老爷子敲了敲烟斗,“你自己出手也就算了,竟然还把你大哥拖下水,老二,活了三十多岁的人了,你自己说说,这事应该吗?”
陆绎的心里,突然悲怆起来。
活了三十多岁的人,就应该什么都忍下去?
就应该置身事外,不闻不问?
就应该为了大局,把身体里那仅有的一点血性给泯灭干净?
陆绎苦笑一声,头压得更低,一字一字咬出:“不应该。”
他这个态度,让老爷子还算满意。
“老二啊,你一向是个聪明的人,陆氏集团交到你手上,我也是放心的;既然是聪明人,就要做聪明事,别总顾着自己那里的那点恩恩怨怨,要顾全大局,尤其是要顾着你大哥的大局,知道吗?”

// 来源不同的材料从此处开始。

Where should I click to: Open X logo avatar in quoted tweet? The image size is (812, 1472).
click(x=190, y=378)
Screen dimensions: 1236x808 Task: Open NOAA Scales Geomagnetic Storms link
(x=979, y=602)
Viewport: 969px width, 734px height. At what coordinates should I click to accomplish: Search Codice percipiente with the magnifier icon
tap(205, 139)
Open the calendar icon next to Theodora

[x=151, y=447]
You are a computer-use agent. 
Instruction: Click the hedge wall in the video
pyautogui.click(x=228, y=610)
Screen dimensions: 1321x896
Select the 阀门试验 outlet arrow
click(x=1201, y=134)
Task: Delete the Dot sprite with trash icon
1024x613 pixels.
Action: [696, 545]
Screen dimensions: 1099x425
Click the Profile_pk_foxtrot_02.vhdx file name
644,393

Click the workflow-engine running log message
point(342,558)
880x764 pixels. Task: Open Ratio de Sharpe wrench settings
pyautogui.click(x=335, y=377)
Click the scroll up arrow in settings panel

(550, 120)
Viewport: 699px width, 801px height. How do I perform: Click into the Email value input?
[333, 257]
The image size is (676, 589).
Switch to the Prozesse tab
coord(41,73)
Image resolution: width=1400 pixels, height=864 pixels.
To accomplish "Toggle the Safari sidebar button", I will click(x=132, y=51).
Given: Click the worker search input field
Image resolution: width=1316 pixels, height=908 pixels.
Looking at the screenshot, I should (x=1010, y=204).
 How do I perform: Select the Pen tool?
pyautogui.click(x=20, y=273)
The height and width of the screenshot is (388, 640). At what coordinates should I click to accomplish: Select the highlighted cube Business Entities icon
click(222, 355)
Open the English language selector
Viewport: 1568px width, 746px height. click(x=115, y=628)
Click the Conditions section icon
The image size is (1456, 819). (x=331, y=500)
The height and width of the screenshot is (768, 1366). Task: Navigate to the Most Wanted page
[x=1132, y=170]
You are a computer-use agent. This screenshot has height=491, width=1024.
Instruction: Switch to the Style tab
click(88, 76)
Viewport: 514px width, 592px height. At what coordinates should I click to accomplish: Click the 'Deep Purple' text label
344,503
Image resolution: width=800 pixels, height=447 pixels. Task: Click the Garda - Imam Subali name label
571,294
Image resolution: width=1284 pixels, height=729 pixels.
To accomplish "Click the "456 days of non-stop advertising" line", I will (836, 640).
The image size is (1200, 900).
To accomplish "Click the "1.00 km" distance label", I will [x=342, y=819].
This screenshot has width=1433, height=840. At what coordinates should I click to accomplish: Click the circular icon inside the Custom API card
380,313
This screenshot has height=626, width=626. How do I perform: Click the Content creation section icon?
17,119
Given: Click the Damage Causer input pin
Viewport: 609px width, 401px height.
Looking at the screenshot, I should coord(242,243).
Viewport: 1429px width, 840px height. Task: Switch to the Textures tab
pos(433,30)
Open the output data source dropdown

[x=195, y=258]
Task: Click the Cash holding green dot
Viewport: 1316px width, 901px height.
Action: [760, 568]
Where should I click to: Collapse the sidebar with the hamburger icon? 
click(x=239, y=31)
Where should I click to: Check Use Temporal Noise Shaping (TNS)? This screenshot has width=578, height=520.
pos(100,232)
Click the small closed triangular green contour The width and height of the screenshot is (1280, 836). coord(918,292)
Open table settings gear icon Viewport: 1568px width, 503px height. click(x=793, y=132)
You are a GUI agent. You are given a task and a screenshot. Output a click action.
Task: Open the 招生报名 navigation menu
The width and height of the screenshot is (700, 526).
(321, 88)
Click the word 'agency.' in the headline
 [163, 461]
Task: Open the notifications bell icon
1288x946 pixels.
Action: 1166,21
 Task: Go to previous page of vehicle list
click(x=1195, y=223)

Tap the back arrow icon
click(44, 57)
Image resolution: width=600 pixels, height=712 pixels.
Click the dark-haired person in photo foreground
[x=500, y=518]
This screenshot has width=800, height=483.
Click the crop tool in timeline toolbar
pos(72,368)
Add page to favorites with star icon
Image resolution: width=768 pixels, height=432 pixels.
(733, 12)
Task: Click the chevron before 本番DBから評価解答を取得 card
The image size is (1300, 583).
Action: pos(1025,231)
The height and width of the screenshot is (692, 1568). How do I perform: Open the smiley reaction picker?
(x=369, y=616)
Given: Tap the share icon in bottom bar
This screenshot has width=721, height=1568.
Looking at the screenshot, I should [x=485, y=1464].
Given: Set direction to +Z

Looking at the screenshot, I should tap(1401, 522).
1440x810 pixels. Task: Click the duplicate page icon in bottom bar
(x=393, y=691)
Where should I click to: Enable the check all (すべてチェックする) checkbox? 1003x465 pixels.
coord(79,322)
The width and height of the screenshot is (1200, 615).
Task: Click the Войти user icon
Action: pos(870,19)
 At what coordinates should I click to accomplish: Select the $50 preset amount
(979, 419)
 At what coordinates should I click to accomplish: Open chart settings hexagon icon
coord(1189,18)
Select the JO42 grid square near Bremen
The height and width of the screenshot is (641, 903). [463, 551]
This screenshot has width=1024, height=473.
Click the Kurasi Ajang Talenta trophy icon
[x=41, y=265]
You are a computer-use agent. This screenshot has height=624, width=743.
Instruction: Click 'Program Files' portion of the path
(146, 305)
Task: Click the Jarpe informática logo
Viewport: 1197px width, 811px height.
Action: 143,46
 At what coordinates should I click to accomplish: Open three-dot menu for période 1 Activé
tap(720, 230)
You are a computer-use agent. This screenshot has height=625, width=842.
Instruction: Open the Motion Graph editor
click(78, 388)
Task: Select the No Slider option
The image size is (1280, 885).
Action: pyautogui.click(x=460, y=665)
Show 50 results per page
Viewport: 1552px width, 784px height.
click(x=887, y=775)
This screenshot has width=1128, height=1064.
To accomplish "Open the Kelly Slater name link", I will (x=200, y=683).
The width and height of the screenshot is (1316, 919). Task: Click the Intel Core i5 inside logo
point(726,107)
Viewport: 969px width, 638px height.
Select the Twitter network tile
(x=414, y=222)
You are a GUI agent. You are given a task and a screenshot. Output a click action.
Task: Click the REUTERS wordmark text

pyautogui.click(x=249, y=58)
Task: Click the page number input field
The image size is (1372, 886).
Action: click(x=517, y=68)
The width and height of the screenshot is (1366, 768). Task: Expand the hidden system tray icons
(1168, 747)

陆绎抬起头,深深看着面前的人,轻声道:“爷爷,我知道了,是我做错了。”
陆老爷子叹了一口气,“有些错误可以犯,有些错误一旦犯下了,想弥补就很难了,好在这次你有惊无险,以后做任何事情,多几分沉稳,少几分冲动,记住,一切以陆家的利益为主,以你大哥的利益为主。”
“是,爷爷!”
陆绎走出书房,冷身冷汗淋漓,他闭着眼睛略站了一会,才下楼。
楼下,四个人,八只眼睛巴巴地看着他。
陆绎笑道:“看我干什么,没事,挨爷爷几声批评,不痛不痒的,时间不早了,都回去吧,明天还要上班呢!”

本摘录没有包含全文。